··· Reading text ···

Vegetation Structure, Health Status, and Stress VIs: Monitoring vegetation coverage, density, health status, and stress involves various vegetation indices. By combining different spectral bands and algorithms, these indices help assess vegetation coverage, LAI, health status, and even detect early stress signals. First, the Triangular Vegetation Index (TVI) is a commonly used index for assessing vegetation coverage. It uses the triangular geometric shape formed by spectral reflectance to capture vegetation growth status and is often closely related to LAI [158]. Based on TVI, the Modified Triangular Vegetation Index (MTVI) enhances sensitivity to high-density vegetation and health conditions, making it suitable for complex growth environments. MTVI2 further optimizes this approach, providing more precise evaluations of vegetation health, particularly excelling in detecting growth changes associated with LAI [149]. The Red-Edge Normalized Difference Vegetation Index (RENDVI) is a red-edge band-based index specifically designed for monitoring vegetation health. The red-edge band is highly sensitive to photosynthesis and chlorophyll changes, making RENDVI excellent for assessing plant physiological status, health changes, and LAI [31,47,74,96]. Similar indices, such as the Red-Edge Reflectance Scaling Index (RARS) and the Red-Edge Normalized Difference Vegetation Index (RNDVI), can capture early signals of vegetation health and LAI changes, making them particularly useful for detecting early growth stages or disruptions in photosynthesis [31,132,144,153]. The Modified Green Ratio Vegetation Index (MGRVI) uses variations in green band ratios to evaluate vegetation coverage, health status, and LAI. Compared to traditional green band indices, MGRVI provides more accurate assessments of health status and LAI, particularly in monitoring dense vegetation areas. The Angle-Insensitive Vegetation Index (AIVI) reduces interference caused by variations in solar illumination angles. It is used for monitoring plant health, coverage, and growth, offering more reliable results in remote sensing analyses under varying light conditions (e. g. , different times or weather conditions) [159].

···

● To do:
1) Answer these questions from the vegetation indices passage:
(a) What is MTVI2 said to excel at detecting?
(b) On which band is RENDVI based?
(c) What kind of interference does AIVI reduce?
2) Pick up the passage on vegetation indices after its final sentence and continue it.

··· Given records ···

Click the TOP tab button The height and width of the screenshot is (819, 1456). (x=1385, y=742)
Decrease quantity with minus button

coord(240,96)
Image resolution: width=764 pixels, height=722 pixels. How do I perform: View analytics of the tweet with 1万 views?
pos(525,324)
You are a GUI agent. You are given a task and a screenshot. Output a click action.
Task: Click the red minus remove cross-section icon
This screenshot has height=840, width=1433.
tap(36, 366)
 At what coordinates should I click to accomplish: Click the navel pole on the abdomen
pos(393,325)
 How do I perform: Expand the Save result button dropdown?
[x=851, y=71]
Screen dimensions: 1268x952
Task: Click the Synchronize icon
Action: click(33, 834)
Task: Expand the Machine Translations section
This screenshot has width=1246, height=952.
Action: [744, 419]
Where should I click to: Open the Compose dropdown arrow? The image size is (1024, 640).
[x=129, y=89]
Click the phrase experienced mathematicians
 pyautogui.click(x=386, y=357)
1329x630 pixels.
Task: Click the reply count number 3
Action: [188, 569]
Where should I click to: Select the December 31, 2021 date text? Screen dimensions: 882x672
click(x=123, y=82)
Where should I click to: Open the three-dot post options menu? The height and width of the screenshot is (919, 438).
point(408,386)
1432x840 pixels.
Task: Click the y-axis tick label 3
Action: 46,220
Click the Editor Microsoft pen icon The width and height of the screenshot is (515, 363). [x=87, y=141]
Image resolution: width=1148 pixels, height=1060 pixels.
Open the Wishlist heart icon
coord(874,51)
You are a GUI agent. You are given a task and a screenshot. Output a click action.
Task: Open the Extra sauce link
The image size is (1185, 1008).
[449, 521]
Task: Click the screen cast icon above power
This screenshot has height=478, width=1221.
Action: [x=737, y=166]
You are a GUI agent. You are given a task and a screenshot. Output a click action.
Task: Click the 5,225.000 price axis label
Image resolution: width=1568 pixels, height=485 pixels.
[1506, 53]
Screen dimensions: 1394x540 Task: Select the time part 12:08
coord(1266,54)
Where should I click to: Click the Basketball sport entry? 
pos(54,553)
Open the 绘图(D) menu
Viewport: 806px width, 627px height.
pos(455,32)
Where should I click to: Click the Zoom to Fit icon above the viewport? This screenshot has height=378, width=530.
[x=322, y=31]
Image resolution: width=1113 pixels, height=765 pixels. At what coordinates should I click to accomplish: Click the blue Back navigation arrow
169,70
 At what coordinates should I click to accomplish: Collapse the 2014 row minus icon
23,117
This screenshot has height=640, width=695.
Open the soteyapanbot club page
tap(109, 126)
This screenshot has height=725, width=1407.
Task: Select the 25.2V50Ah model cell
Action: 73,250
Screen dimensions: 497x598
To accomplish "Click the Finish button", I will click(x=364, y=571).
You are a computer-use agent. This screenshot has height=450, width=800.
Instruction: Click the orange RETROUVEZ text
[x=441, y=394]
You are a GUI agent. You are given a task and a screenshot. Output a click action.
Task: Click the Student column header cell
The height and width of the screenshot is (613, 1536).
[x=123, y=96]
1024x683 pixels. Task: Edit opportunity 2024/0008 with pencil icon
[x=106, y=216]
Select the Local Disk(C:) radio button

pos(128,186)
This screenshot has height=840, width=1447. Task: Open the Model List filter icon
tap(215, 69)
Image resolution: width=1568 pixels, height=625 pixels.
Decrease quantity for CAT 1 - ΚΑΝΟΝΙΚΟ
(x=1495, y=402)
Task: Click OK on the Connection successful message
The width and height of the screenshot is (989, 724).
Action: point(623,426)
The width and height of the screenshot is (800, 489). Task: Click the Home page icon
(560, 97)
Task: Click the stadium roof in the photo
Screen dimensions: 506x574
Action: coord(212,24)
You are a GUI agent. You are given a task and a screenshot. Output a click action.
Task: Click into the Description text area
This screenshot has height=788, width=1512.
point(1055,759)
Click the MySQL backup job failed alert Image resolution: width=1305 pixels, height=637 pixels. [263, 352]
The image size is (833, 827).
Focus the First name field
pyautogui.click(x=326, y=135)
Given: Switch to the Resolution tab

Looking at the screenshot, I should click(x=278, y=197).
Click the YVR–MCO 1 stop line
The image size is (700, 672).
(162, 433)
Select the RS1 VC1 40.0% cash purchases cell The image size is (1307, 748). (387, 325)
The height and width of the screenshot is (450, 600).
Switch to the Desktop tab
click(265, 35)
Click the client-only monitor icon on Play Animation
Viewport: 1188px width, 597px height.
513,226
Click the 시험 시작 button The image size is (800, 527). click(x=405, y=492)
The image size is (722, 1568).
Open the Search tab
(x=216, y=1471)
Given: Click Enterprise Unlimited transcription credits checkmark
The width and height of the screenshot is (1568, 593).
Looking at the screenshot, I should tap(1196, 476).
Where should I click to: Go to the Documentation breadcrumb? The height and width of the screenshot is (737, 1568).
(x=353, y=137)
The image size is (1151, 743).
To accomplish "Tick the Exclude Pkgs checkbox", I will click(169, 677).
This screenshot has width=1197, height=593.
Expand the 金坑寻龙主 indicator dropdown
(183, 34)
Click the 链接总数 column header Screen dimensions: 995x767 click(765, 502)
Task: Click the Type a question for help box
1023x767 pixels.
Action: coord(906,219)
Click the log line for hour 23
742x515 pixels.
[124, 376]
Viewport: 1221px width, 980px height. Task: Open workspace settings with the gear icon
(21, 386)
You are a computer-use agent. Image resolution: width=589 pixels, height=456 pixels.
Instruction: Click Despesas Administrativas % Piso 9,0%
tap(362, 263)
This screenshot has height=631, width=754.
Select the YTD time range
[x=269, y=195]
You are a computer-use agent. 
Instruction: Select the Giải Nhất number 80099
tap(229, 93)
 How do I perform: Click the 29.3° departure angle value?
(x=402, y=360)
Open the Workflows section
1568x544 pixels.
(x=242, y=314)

···

● Task-by-task answers:
1)
(a) Growth changes associated with LAI.
(b) The red-edge band.
(c) Interference caused by variations in solar illumination angles.

2)
For stress monitoring, the Red-Edge Vegetation Stress Index (RVSI) is specifically designed to detect plant stress. It can capture spectral changes during early stress stages (e. g. , water deficiency or nutrient deficiency) and indirectly reflect a reduction in leaf area [9,51,118,153]. The Plant Water Index (PWI) focuses on detecting water content within plants, making it particularly effective for identifying early drought and water stress. It provides early warning signals before visible signs of stress appear [51]. In Feng et al. ’s study, 13 vegetation indices were evaluated for monitoring winter wheat growth, leading to the development of a new Composite Growth Index (CGI). These indices included red-edge reflectance, Excess Red Index (EXR), Vegetation Atmosphere Resistance Index (VARI), and Modified Green-Red Vegetation Index (MGRVI). The study found that these indices exhibited stronger correlations with CGI compared to individual growth monitoring indices. Among these, the Linear Combination Index (LCI) emerged as the optimal spectral index across four growth stages [160]. Vegetation structure, health status, and stress-related vegetation indices are presented in Table A10 in the Supplementary Material.

7. Challenges and future directions

7.1. System-level bottlenecks and algorithm-specific challenges

7.1.1. System-level bottlenecks

Before delving into the specific limitations of various feature selection and extraction methods, it is essential to recognize two persistent system-level bottlenecks in this field: the lack of standardized workflows and insufficient cross-domain generalizability of models. These issues underlie many of the technical challenges—particularly the limited generalizability of models—and collectively hinder the reproducibility and scalability of UAV-based hyperspectral applications in agricultural contexts.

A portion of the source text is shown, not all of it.